When you extend bio{perl.java} classes to get components for these
GUI's, you'd end up with 2 types : data and actions. Data components
(like java beans) would be able to describe their properties. Action
components would need to describe the format/requirements for their
inputs and outputs. Action components would get their inputs from
- the outputs of other action components
- user inputs
- parameters you specify for the program.
The first problem is how to format the outputs of one action as inputs
for another. The bio*'s solve this by providing standard interfaces
that everything uses.
The second, and I think harder, problem is that you end up with too many
types of data objects running around and too many types of actions.
Consider a pipeline where you start with genbank accession numbers,
fetch the sequences, blast the sequences against a local database, and
do something with the sequences based on the output. The first part is
easy to specify. Input is a list of strings, output is a Sequence
object. The sequence object goes to the blast component. But having a
GUI specify how to process the blast output is hard because there are
lots of possibilities.
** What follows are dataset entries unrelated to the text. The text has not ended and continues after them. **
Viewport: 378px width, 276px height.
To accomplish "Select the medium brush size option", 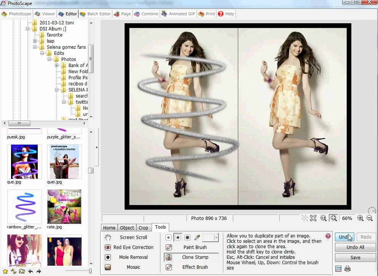I will coord(178,237).
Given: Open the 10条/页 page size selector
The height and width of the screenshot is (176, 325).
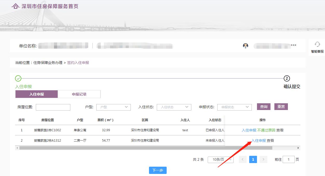Looking at the screenshot, I should pos(220,159).
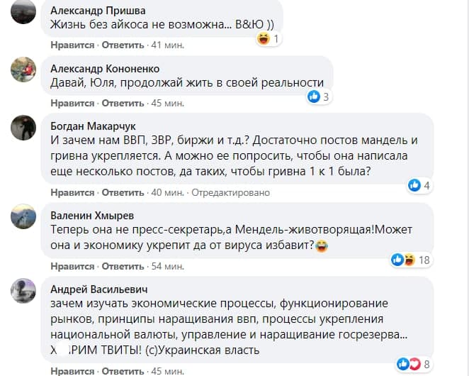Reply to Валенин Хмырев's comment
The width and height of the screenshot is (469, 376).
tap(123, 267)
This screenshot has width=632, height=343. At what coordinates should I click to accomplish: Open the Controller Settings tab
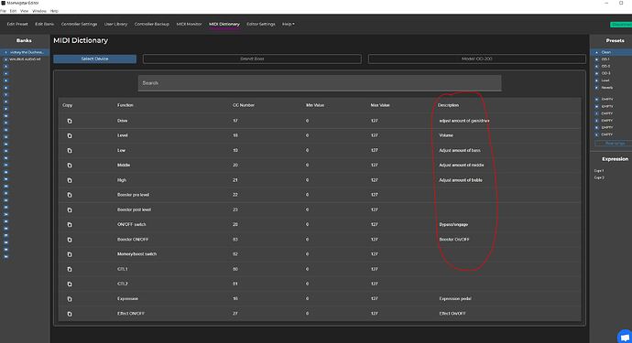pyautogui.click(x=79, y=24)
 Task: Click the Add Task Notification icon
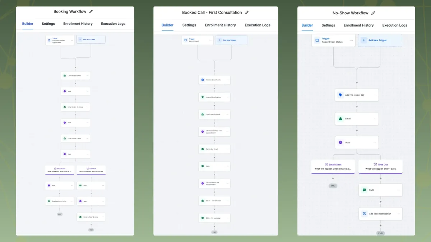(364, 214)
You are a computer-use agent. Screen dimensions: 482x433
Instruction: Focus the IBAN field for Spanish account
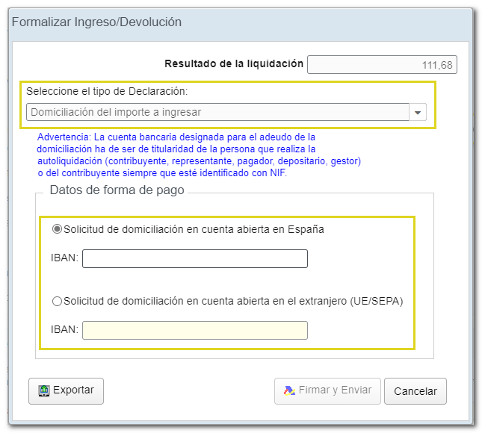point(194,258)
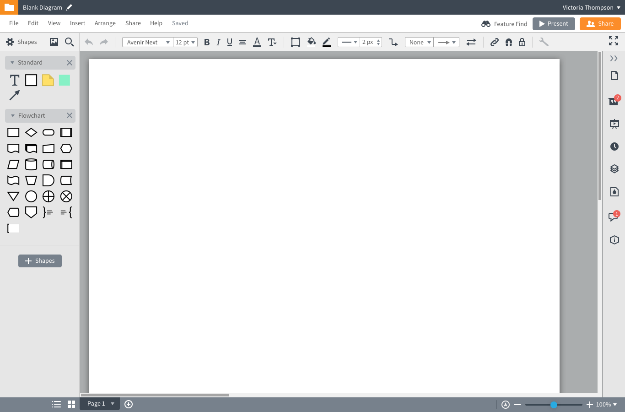Open the Arrange menu
The image size is (625, 412).
coord(105,23)
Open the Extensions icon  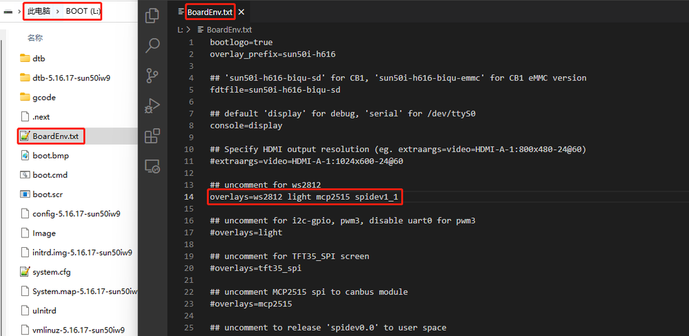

Trying to specify what should happen through a
GUI seems like it would either be very confusing (eg a long list of
options) or very limiting (a short list of options).
I think the best way to start on a toolbox that user's could use is to
build a toolbox for programmer's the provides useful components and a
GUI. Hopefully you have to write less and less code as time goes by to
the point where users could design their own process without any coding.
Alex